Several years’ work has brought us finally to the island of Maui. Twelve nations have sent ministers and delegations here to attempt to conclude negotiations of the Trans-Pacific Partnership. The U.S. government, pressed by business lobbies and their election spending, will ask small and developing countries to trade away health and financial regulation for a chance to sell more goods in the United States. It is a horrible choice if you are a negotiator who cares for your people.
Maui’s western shore looks out on a vast flat lagoon bound by the next two islands in the chain. Slack key guitars populate the radio. Families walk about artificial ponds in their bathing suits just meters from the trade talks at the luxurious Ka’anapali Beach Resort.
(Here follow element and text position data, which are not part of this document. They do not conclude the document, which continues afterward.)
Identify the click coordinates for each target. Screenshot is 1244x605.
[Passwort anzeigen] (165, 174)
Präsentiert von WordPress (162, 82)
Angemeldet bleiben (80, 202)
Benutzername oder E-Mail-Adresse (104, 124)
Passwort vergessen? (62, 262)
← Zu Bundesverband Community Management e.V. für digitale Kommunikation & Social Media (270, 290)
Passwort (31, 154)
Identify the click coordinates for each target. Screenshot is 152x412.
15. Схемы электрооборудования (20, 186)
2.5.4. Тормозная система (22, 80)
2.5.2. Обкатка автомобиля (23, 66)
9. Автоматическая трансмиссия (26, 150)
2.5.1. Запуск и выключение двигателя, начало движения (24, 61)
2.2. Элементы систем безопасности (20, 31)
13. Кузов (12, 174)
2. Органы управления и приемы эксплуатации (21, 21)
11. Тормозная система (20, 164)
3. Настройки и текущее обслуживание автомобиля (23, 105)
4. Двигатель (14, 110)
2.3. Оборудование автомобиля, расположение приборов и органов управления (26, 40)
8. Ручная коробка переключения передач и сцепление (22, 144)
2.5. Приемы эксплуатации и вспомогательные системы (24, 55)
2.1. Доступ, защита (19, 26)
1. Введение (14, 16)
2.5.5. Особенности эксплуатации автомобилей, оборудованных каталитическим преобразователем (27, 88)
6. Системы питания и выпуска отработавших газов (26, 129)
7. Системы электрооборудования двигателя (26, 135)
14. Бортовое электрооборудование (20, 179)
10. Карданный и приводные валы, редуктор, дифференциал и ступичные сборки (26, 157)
We cannot enter the meeting rooms. Guards were posted before discussions began, presumably to prevent infiltration by our kind: civil society observers that have concerns about proposed rules. The negotiations are secret, our government tells us, because if they were public, they would fail. Nevertheless, over the years we have built relationships with negotiators and helped develop an alliance that is holding off some of the deal’s worst potential consequences. The U.S. government and several of the world’s most powerful corporate lobbies plan to end that resistance this week.
Discussions last until 3 in the morning. The best negotiators carry the weight of their people’s interests with them. We cross paths in the resort’s labyrinth of diversion. They are visibly stressed by the possibility that they may have to make trades in which they do not believe, and then live with the consequences and guilt.
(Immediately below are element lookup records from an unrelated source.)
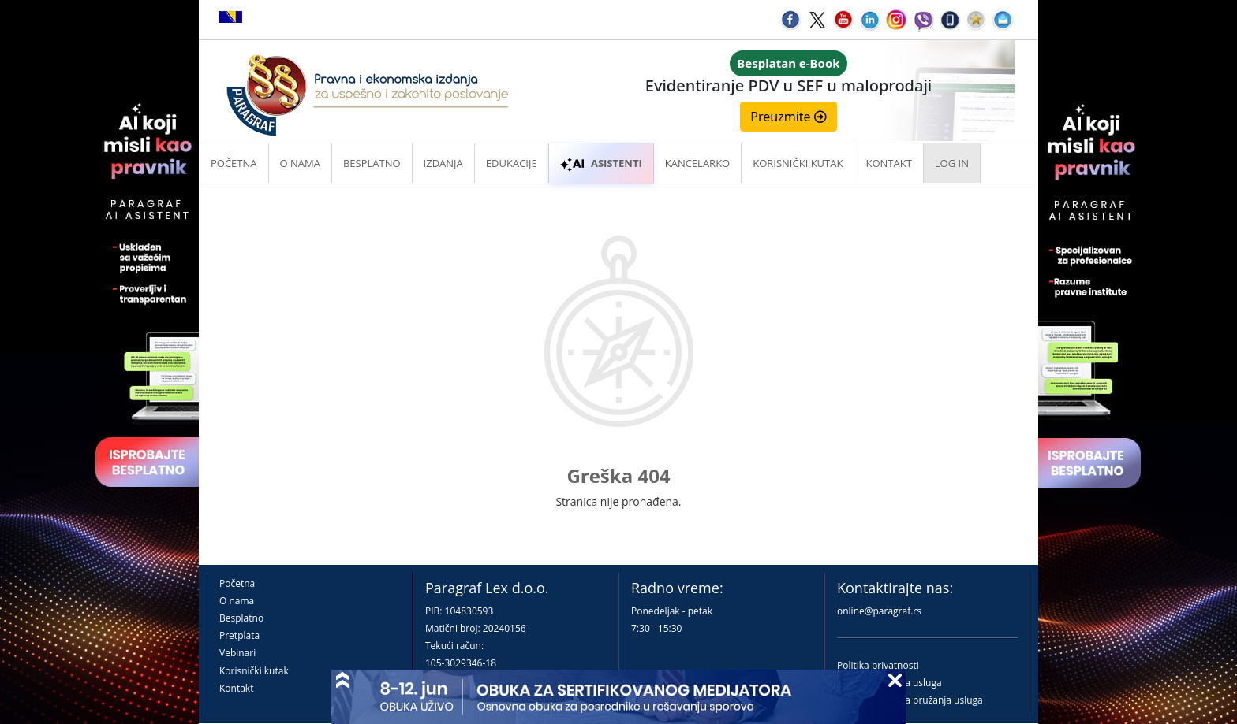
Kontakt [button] (888, 163)
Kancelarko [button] (697, 163)
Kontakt (236, 688)
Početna (234, 163)
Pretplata (239, 635)
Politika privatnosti (878, 665)
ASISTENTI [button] (601, 163)
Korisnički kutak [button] (798, 163)
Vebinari (237, 652)
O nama (300, 163)
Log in (952, 163)
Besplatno (372, 163)
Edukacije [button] (511, 163)
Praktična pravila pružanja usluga (910, 700)
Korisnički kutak (254, 671)
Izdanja (443, 163)
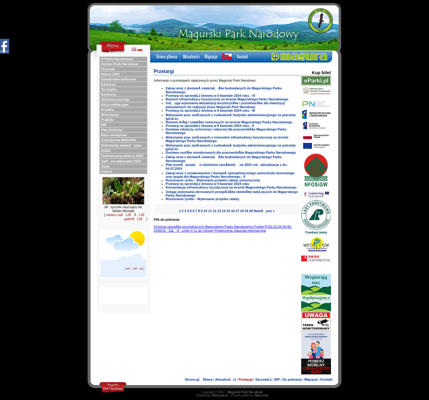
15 (228, 211)
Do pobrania (291, 379)
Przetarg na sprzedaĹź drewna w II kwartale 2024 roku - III (210, 110)
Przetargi (246, 379)
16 (232, 211)
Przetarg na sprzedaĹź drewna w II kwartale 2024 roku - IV (210, 95)
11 (210, 211)
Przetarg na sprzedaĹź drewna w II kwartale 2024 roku (207, 184)
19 (246, 211)
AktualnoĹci (225, 379)
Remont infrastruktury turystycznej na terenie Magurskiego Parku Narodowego (227, 99)
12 (214, 211)
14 (224, 211)
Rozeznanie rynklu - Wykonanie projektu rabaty (202, 199)
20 (251, 211)
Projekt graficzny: (249, 395)
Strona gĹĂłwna (198, 379)
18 (242, 211)
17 (237, 211)
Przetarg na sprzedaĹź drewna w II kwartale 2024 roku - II (210, 125)
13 (219, 211)
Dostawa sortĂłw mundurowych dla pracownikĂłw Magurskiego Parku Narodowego (231, 152)
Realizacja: (212, 395)
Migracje (311, 379)
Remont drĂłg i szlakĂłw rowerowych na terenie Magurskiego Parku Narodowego (229, 122)
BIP (277, 379)
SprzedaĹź (263, 379)
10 (205, 211)
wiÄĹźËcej (134, 268)
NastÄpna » (264, 211)
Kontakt (326, 379)
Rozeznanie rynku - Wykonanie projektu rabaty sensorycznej (213, 180)
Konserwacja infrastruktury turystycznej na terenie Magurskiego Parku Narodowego (231, 187)
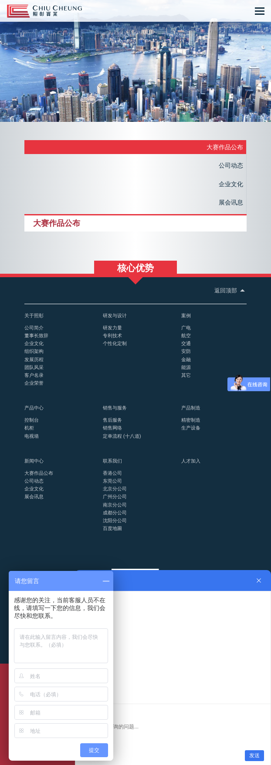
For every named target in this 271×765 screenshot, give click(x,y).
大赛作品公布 (225, 147)
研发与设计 (115, 315)
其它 (186, 375)
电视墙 (31, 436)
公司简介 (34, 328)
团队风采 (34, 367)
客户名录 (34, 375)
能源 (186, 367)
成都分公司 (115, 513)
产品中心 (34, 408)
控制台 (31, 420)
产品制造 (190, 408)
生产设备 (190, 428)
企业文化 (231, 184)
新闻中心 (34, 461)
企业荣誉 (34, 383)
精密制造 (190, 420)
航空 (186, 335)
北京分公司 (115, 489)
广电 (186, 328)
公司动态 (231, 165)
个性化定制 (115, 343)
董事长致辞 (36, 335)
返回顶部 (230, 290)
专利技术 (112, 335)
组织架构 (34, 351)
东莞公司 (112, 481)
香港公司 (112, 473)
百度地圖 (112, 528)
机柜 (29, 428)
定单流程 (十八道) (122, 436)
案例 (186, 315)
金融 (186, 359)
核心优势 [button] (135, 268)
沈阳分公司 (115, 520)
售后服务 (112, 420)
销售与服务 (115, 408)
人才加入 (190, 461)
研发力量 (112, 328)
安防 (186, 351)
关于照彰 (34, 315)
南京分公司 (115, 505)
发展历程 (34, 359)
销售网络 (112, 428)
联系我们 (112, 461)
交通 (186, 343)
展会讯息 (231, 202)
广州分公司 (115, 496)
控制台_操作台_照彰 (44, 11)
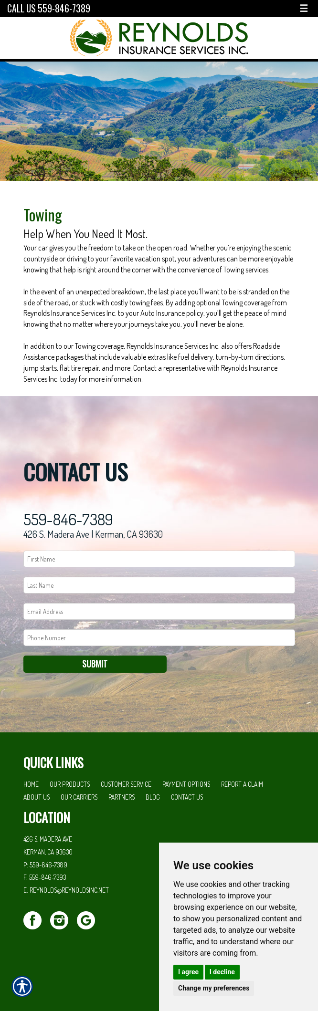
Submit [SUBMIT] (94, 663)
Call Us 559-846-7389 (48, 8)
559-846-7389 (68, 519)
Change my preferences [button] (213, 988)
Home (31, 784)
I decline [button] (222, 972)
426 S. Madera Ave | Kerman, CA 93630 (93, 534)
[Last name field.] (159, 585)
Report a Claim (242, 784)
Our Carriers (79, 797)
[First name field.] (159, 559)
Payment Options (186, 784)
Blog (153, 797)
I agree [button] (188, 972)
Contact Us (187, 797)
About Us (36, 797)
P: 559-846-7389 (45, 865)
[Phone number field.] (159, 637)
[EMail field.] (159, 611)
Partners (121, 797)
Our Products (70, 784)
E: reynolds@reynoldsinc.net (66, 890)
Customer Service (126, 784)
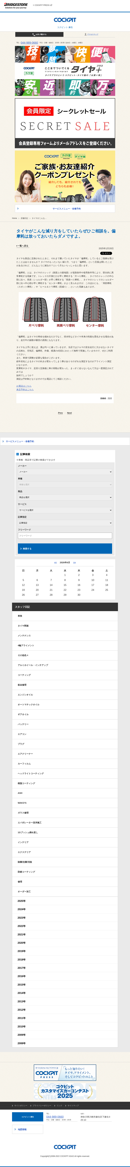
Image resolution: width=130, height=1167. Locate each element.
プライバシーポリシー (42, 1106)
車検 (20, 616)
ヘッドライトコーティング (31, 773)
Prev (60, 413)
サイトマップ (73, 1106)
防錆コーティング (26, 872)
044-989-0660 (29, 42)
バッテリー (23, 724)
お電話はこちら (23, 386)
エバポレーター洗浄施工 (30, 822)
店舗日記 (24, 218)
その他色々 (23, 655)
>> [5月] (74, 562)
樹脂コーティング (26, 783)
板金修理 (22, 685)
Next (69, 413)
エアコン (22, 734)
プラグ (21, 744)
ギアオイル (23, 714)
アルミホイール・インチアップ (33, 665)
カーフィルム (24, 763)
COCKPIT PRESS (43, 5)
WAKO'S (22, 803)
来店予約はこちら (25, 389)
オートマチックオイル (28, 704)
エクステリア (24, 852)
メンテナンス (24, 635)
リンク (59, 1106)
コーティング (24, 675)
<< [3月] (55, 562)
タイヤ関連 (23, 626)
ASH (20, 793)
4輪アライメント (26, 645)
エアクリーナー (25, 754)
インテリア (23, 842)
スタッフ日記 (22, 607)
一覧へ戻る (22, 246)
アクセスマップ (91, 34)
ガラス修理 (23, 812)
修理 (20, 881)
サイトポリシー (20, 1106)
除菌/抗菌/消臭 (25, 862)
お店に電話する (39, 34)
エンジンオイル (25, 694)
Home (14, 218)
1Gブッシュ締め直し (28, 832)
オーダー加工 (24, 891)
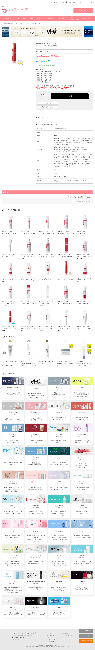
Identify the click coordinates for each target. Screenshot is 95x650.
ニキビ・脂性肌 (48, 75)
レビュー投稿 (21, 18)
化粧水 (47, 82)
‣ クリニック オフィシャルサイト (69, 635)
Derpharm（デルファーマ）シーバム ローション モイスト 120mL (66, 233)
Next (89, 353)
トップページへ (86, 635)
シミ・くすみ (47, 78)
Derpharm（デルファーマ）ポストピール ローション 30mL (84, 279)
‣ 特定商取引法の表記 (50, 641)
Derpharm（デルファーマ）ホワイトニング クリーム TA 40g (65, 328)
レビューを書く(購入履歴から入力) (46, 124)
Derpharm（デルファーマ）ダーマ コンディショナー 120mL (46, 303)
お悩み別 (39, 73)
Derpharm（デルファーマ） (53, 71)
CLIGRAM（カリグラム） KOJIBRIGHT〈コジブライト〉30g (65, 363)
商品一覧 (8, 18)
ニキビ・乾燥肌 (48, 73)
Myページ (56, 2)
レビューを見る (41, 117)
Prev (4, 353)
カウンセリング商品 (35, 18)
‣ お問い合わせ (65, 633)
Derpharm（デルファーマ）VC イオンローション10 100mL (46, 328)
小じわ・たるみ (48, 80)
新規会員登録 (83, 11)
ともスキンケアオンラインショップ (24, 633)
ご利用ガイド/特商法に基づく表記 (74, 18)
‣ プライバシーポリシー (51, 639)
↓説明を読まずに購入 (86, 640)
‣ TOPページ (48, 633)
Through the week we take meetings with many government advisers, as we have for five years, to discuss deeply technical issues like definitions for biologic medicines and patent linkage. One eve at sunset, we join 400 friends on the beach in protest, listening to a Hawaiian rite and blowing conch shells in unison. The buzz can be heard and felt in the negotiating halls.
A week in, ministers reach an impasse. The United States wants guaranteed monopolies for new cancer drugs and other biologics, in all the TPP countries, for at least eight years. This is a gift to the biotech industry, and it will mean preventable suffering and death for people in need of treatment.
Our allies say no. They will not be moved. Neither the U.S. trade ambassador, nor the pharma lobbyists, nor the personal phone calls from President Obama this week will persuade them. And so, finally, negotiations must move on to other topics, without hope for conclusion unless they can resolve medicines issues later.
The next day, the entire ministerial falls apart. Everyone — journalists, lobbyists, negotiators, and our public interest clan — swarms for the ministers’ press conference. With the coming election seasons, it is hard to say when, or if, the ministers come together again.
It takes a few moments to understand that we can rest. We have been unreasonably dressed for Hawaii. We begin to unburden ourselves.
We see some of our negotiator friends one more time before we all fly out. They are relieved and laughing. They tell us that, for now at least, they have been able to protect their people. I sense they will return home to families and work at their public agencies with lighter hearts. Along the bounds of this ocean, many people will get the medicine they need. That makes the work worthwhile.